Barty, la tenista que se mueve como una bailarina dentro de la pista

Combina un estilo que parece del pasado con lo mejor del tenis moderno. La australiana posee un repertorio variopinto con el que conquista a los aficionados.

Barty se consagró en Wimbledon. Foto: Wimbledon / AELTC
Barty se consagró en Wimbledon. Foto: Wimbledon / AELTC

Ashleigh Barty se consagró campeona de Wimbledon al vencer a Karolina Pliskova por 6-3, 6-7(4) y 6-3 en la final y, en efecto, cosechó su segunda corona de Grand Slam. Si bien tuvo algunas dudas en ciertos tramos del partido (dominó 4-0 en el primer parcial y sacó para partido 6-5 en el segundo set), parecía difícil imaginar que pudiera perder el partido. Y más allá de lo interesante de ver caras nuevas los últimos días de competencia de los torneos más importantes del circuito, es necesario que haya una jugadora que pueda establecerse en la cima y poder captar nuevas audiencias. En este caso, la australiana, quien ya sabía lo que era conquistar un trofeo en Londres (ganó Wimbledon Junior hace una década), tomó mayor ventaja en la cima del ranking internacional y parece ir camino a finalizar un nuevo año como la N°1 del mundo (sería el tercero consecutivo tras 2019 y 2020).

Más allá de los datos estadísticos, Barty demostró que no es necesario golpear todas las bolas con una aceleración infernal o pegarle a la pelota con la mayor fuerza posible. Sabe que lo importante es hacerlo mejor que su rival y hacia ese lado apunta cada vez que salta a la pista. En ese sentido, posee un repertorio variopinto con el que conquista a los aficionados. Lógicamente, se encuentra lejos del carácter y el carisma de Serena Williams o de la llegada a nuevos mercados y de la irrupción de Naomi Osaka. No obstante, su foco está puesto exclusivamente en el apartado tenístico.

La tenista de 25 años podría ser considerada una bailarina por sus movimientos dentro de la cancha: se desplaza con una precisión quirúrgica al estilo de una danzadora clásica del teatro Bolshoi de Moscú y es digna de participar en una exhibición mientras suena de fondo música de la Ópera de Sídney. Asimismo, su disfrute y la facilidad con la que impacta ciertos golpes sorprende en una época en la que abundan los gritos y las magnificaciones para las viralizaciones en las redes sociales.

UN ESTILO, ¿MIXTO?

Al igual que (casi) todo en la vida, los estilos tenísticos se modificaron radicalmente en el último tiempo. No obstante, Barty podría desplegar su mejor versión en 1990 como ahora. Una campeona con todas las letras que cuenta con una sinfonía de recursos: desde el slice de revés y hasta de derecha, pasando por un servicio productivo y que no la suele dejar a pie hasta unos golpes planos con top dignos de la actualidad. Además, sube -cada tanto- a la red a la vieja usanza para definir de volea.

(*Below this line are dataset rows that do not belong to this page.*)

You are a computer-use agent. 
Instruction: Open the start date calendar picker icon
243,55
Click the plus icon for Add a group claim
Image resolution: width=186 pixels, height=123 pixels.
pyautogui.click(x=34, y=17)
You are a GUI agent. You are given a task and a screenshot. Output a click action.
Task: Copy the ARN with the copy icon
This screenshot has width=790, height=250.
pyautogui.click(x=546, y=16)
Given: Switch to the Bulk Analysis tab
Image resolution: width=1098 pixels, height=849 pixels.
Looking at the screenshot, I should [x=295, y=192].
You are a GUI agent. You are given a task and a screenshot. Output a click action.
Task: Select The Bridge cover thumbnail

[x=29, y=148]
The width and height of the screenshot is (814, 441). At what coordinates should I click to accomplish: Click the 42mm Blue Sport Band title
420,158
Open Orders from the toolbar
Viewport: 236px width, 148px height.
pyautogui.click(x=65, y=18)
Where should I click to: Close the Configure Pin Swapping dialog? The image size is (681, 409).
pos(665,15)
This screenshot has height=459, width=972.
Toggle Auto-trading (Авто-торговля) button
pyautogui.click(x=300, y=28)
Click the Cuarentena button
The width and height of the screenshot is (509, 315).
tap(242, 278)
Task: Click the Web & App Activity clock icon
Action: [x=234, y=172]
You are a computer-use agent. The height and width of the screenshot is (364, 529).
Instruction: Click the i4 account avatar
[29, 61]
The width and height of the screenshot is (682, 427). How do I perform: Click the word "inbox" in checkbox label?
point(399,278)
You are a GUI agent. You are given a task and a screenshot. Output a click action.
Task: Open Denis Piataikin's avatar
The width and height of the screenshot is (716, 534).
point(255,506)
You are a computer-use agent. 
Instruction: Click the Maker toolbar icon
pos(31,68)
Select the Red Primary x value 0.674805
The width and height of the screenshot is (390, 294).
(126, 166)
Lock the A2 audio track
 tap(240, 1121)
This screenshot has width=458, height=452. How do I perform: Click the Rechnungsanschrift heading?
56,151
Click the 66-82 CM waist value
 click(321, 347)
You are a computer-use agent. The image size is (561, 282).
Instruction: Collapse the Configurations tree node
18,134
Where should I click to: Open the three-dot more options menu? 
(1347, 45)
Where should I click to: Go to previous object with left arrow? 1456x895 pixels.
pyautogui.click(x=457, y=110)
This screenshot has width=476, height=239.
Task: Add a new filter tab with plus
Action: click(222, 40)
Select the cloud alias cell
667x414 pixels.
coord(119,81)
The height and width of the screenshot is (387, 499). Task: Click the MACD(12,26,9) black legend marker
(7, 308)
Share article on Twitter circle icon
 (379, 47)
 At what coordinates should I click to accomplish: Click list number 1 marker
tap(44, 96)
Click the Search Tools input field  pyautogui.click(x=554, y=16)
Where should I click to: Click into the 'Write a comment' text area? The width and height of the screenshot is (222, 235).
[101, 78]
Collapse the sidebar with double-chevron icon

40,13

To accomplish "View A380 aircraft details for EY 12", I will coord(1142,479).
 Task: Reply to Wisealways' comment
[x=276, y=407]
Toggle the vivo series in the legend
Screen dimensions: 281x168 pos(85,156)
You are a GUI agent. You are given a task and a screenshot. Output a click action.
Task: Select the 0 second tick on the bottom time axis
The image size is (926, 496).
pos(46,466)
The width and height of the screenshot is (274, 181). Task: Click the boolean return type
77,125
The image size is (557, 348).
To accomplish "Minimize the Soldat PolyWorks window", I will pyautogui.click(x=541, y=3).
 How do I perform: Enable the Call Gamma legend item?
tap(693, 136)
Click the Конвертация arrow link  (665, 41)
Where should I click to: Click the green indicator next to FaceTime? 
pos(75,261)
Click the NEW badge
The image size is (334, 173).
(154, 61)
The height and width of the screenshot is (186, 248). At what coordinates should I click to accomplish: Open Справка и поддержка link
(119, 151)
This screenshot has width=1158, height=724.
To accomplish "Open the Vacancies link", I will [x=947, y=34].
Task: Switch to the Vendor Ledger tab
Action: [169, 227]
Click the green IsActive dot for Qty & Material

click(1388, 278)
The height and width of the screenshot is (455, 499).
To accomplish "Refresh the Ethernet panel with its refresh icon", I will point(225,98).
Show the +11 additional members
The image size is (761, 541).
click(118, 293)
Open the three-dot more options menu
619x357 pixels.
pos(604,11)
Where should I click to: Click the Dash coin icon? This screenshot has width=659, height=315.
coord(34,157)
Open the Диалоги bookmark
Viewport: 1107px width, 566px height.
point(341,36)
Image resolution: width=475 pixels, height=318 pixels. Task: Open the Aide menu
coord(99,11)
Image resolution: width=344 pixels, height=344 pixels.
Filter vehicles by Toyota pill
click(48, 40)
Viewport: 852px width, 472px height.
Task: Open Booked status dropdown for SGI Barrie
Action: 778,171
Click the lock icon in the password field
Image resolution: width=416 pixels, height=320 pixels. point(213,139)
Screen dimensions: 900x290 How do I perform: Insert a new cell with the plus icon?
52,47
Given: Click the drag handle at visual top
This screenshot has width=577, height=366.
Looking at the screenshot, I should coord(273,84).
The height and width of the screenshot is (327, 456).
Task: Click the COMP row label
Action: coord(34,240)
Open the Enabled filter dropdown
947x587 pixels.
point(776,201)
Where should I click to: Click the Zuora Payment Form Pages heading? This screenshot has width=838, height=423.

Necesitaba sumar una nueva copa a su palmarés. Se merecía erigirse como la ganadora del certamen que siempre soñar ganar. Y al momento de la premiación se notó su felicidad con una sonrisa de oreja a oreja. Justo título para una jugadora, que hace disfrutar a los aficionados a este deporte y que le permite a los viejos amantes del tenis recordar etapas anteriores.